Rewrite the listing below, replacing every instance of "This screenshot has" with "This image has" and leaving all other text unchanged. Omit the pictures from your version.

[Rows of pointing data]
----------

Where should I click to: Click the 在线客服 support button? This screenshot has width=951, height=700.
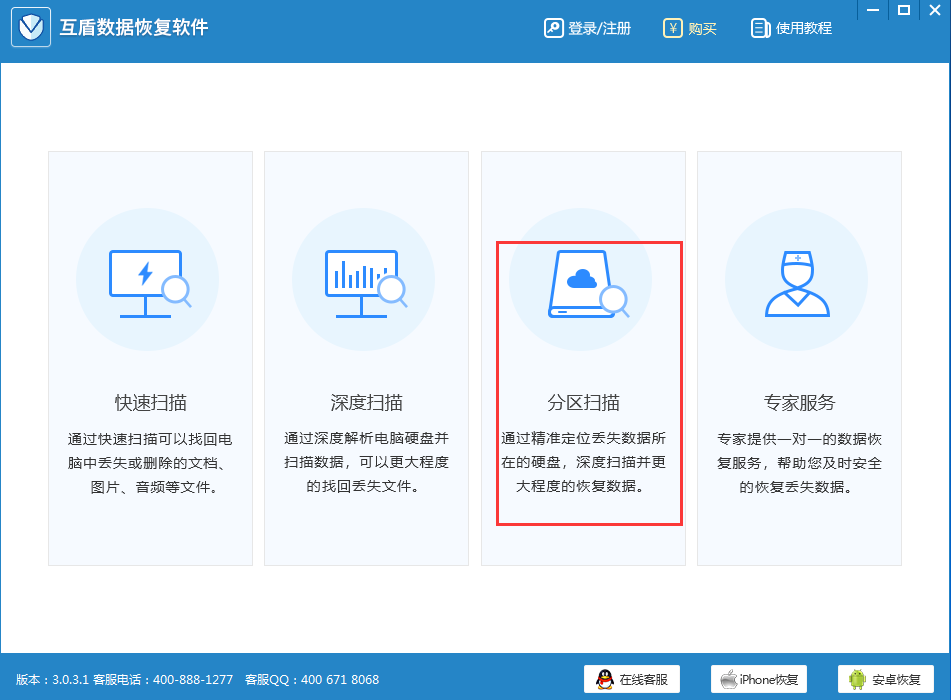pos(632,678)
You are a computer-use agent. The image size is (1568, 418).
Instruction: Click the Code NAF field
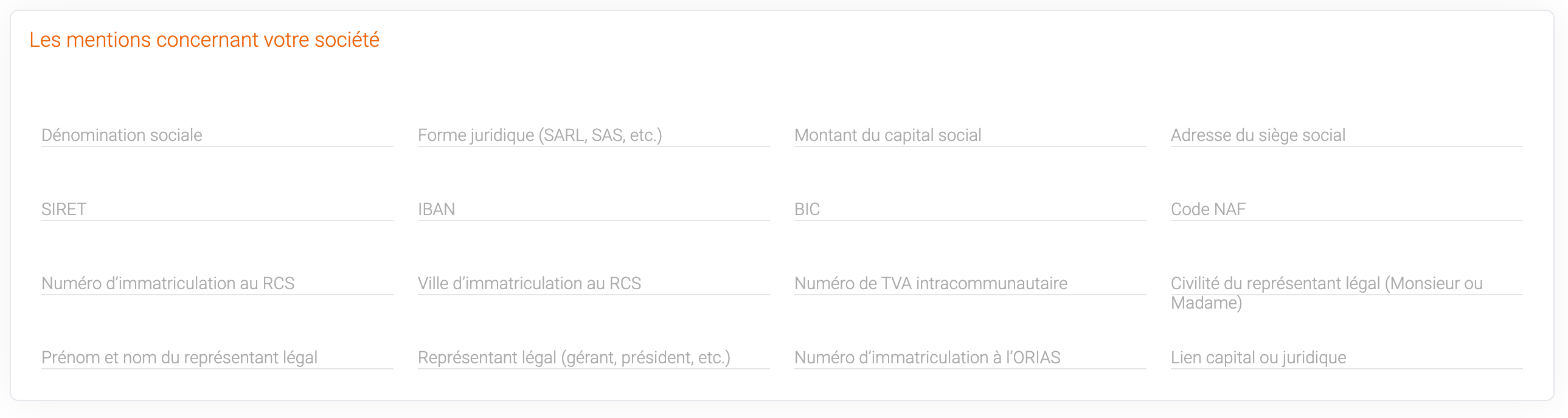(x=1346, y=210)
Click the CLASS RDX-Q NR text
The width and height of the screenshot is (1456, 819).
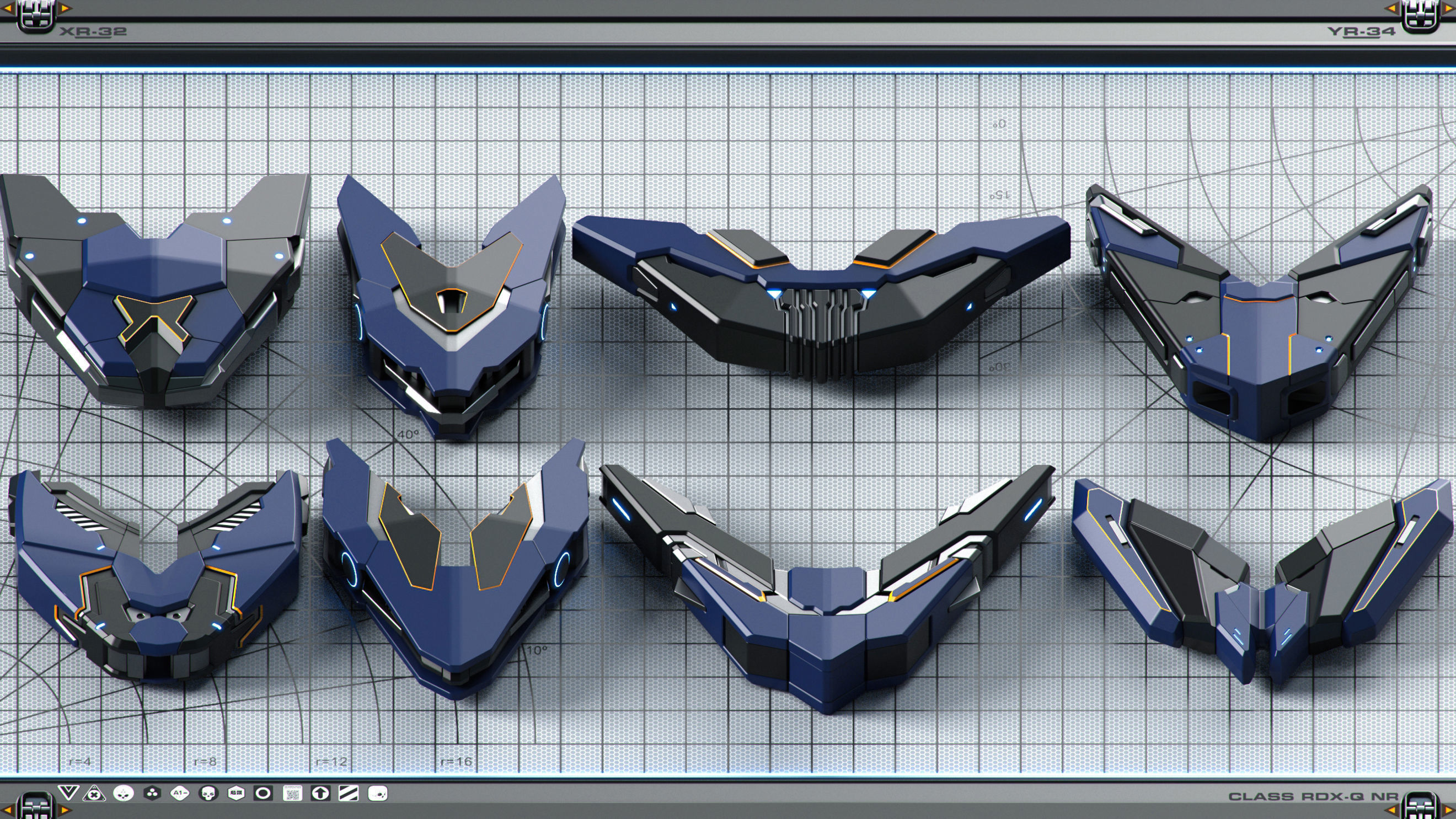pyautogui.click(x=1313, y=796)
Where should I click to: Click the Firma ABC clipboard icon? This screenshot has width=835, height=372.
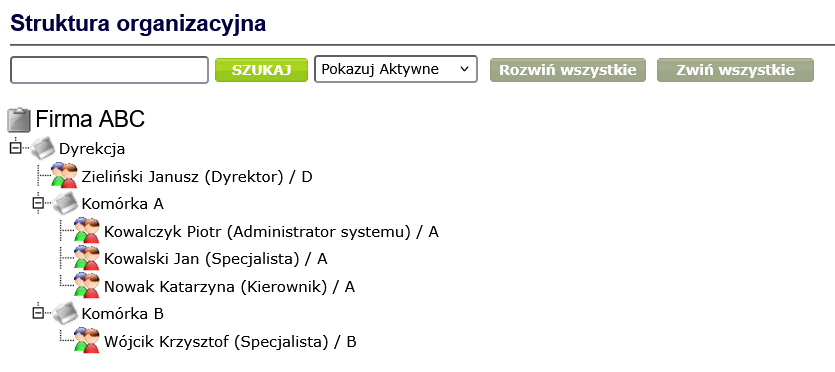coord(19,119)
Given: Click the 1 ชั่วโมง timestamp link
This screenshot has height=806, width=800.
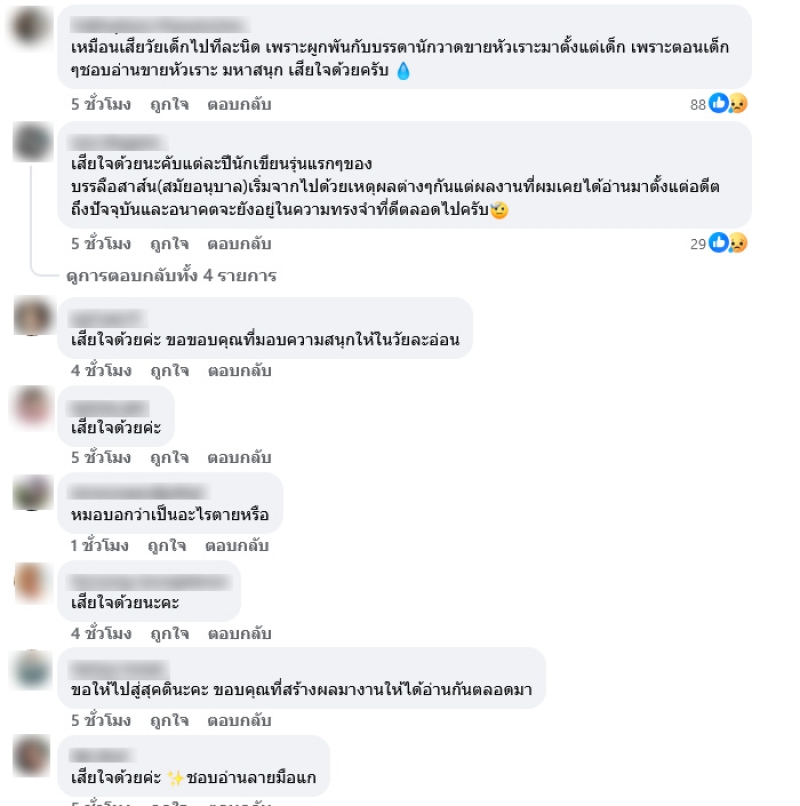Looking at the screenshot, I should 99,545.
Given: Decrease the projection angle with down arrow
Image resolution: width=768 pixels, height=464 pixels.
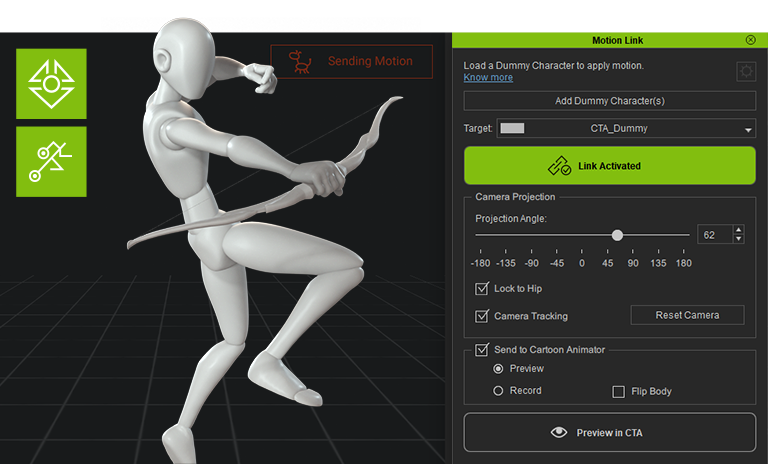Looking at the screenshot, I should [738, 239].

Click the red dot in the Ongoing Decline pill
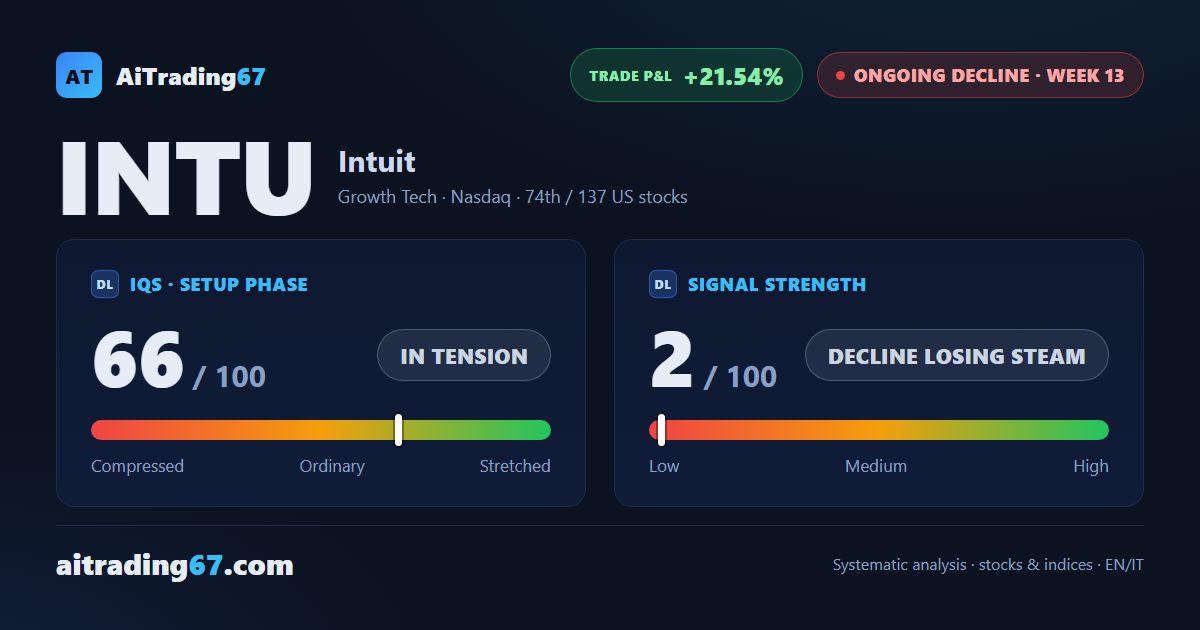tap(840, 75)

----------

SOLUTION TO THE EXERCISE:
Where should I click to: Click the 在线客服 support button? This image has width=951, height=700.
pos(632,678)
You are a computer-use agent. The image size is (1568, 418).
Instruction: Click the Code NAF field
(x=1346, y=210)
Click the CLASS RDX-Q NR text
The width and height of the screenshot is (1456, 819).
pyautogui.click(x=1313, y=796)
Where should I click to: Click the Firma ABC clipboard icon? This image has width=835, height=372.
coord(19,119)
Given: Click the 1 ชั่วโมง timestamp link
This image has height=806, width=800.
Looking at the screenshot, I should 99,545.
Given: Decrease the projection angle with down arrow
Image resolution: width=768 pixels, height=464 pixels.
Looking at the screenshot, I should [738, 239].

Click the red dot in the Ongoing Decline pill
tap(840, 75)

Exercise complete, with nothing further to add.